La scène remplie d’instruments est dressée face au public attablé dans une atmosphère bon enfant. Des couples, jeunes ou plus âgés, consomment des plats de poisson pané et de poulet aux plantains, tomates et haricots verts. Au cœur du quartier de Mvog Beti, La Réserve est l’un des cabarets à la mode de Yaoundé, la capitale du Cameroun assise sur ses sept collines aux airs rafraîchissants. En ce jeudi d’hiver tropical – on est début juillet –, les gens, nombreux, écoutent les fades mélodies de vieux slows français ou de la « soupe » anglophone. Une jeune chanteuse aux formes opulentes remue son derrière face aux spectateurs amusés, sur fond d’un succès de Lady Ponce, la star du pays aux postures de la guerrière sexy.
À son tour, un quartet bien connu monte sur les planches. Tête de vieux routier aux dreadlocks négligées, celui qui paraît le patron de la bande est flanqué d’une jeune femme, basse à la main, jeans et cheveux courts. En peu en retrait, deux autres complices complètent la ronde. Les guitares s’enflamment, les graves grondent, la batterie martèle et l’ambiance monte d’un cran. Les commensaux se lèvent : enfin ils se reconnaissent dans cette vibration du terroir aux appels irrésistibles, fierté musicale des Beti.
Au début des années 1980, ceux-ci n’avaient pas leur style et le makossa des Sawa côtiers dominait le paysage musical du Cameroun. Puis, le bikutsi vint, surgi des complaintes féminines et des chants entonnés lors du départ des guerriers dans la grande forêt qui occupe le centre du pays. Une formation d’artistes aux allures punky, les Têtes brûlées, propulsa cette musique sur l’arène locale, puis internationale. Roger Bekongo, le vieux routier en dread de La Réserve, figurait parmi les pionniers de ce groupe que la gloire attendait, à l’aube d’un genre qui fera fureur, porté par une formation qui lui donnera sa renommée.

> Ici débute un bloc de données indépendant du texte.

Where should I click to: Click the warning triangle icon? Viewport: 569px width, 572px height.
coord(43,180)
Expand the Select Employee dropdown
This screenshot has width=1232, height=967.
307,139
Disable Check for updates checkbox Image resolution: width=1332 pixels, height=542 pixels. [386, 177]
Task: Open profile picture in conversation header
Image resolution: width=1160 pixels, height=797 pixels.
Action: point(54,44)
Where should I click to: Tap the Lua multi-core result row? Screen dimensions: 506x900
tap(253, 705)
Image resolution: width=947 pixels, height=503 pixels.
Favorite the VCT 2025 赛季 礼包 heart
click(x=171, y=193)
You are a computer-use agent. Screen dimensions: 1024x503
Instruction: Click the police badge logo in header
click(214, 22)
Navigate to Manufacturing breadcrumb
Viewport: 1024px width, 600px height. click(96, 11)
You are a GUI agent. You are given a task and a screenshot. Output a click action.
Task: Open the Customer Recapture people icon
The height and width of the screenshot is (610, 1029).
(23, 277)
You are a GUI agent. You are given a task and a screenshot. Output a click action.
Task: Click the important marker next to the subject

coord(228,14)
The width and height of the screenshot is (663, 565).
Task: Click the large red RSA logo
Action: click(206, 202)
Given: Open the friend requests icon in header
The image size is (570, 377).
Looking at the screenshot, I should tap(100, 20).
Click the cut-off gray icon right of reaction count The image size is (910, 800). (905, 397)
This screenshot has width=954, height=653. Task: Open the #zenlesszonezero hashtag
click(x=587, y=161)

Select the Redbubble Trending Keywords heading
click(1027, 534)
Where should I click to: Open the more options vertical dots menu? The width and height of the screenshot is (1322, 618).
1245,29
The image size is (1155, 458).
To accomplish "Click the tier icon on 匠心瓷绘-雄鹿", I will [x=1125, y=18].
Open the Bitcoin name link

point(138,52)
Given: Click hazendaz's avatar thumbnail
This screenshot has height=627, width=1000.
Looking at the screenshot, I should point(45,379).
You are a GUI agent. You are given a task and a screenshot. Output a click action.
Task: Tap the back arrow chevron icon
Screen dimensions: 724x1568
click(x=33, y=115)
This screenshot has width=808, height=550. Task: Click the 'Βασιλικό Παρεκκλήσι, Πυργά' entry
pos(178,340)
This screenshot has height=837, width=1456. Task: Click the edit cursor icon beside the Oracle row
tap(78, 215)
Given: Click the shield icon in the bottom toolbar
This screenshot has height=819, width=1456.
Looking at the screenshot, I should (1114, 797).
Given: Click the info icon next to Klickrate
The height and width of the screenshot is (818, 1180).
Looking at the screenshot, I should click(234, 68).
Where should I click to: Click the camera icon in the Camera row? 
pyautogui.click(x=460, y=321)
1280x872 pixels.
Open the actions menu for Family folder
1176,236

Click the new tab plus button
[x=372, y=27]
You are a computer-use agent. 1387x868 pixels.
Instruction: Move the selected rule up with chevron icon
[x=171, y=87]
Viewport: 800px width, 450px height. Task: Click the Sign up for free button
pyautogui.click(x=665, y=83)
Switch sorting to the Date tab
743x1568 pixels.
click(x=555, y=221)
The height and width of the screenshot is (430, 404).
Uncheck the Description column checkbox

Maître d’œuvre du groupe : le journaliste du Cameroun Tribune et peintre Jean-Marie Ahanda. « Il a concocté son projet lors de l’un de ses va-et-vient en France, en réunissant les meilleurs guitaristes éparpillés dans les divers orchestres du pays ou engagés par les groupes du Nigeria, comme celui de Fela », nous racontera plus tard Roger qui, avant de jouer des cordes, faisait le choriste auprès des pères fondateurs des Têtes brûlées, les Mballa Roger’s et autres Ohandja Étranger. Deux albums vont paraître avant l’arrivée de l’homme-légende, Zanzibar, le guitariste au doigté fou, repéré dans un cabaret et prématurément décédé en 1988.
La musique bat son plein à La Réserve, les solos de Roger déchaînent l’euphorie, des accords limpides se dénouent dans la polyrythmie aux agencements hyper saccadés. Le mélomane désabusé ressent d’autres échos maintenant. C’est de la musique pure, se dit-il, qui a jailli des douces harmonies du balafon, des frappes psychotropes des tam-tams. Et Roger, une figure d’une autre époque qui perpétue le savoir des génies de la source. Autour de lui, André Afata, le vieux batteur, la jeune bassiste Jackie Bass et Bébé à la guitare rythmique.
Nous avons donné rendez-vous à Roger au Diana Bar de la Cité Verte. Et l’histoire des Têtes brûlées défile avec les tournées européennes, la rencontre avec le producteur français Dominique Misslin, qui débarque à Yaoundé avec Kassav’ et « flashe » sur le groupe, la participation à Man no run, le film de Claire Denis, le prix Découvertes en 1987, la mort de Zanzibar, la dislocation de la formation et ses renaissances, autant nombreuses que ses éclipses. Car le temps passe mais la musique pure, celle qui atteint à la source, reste.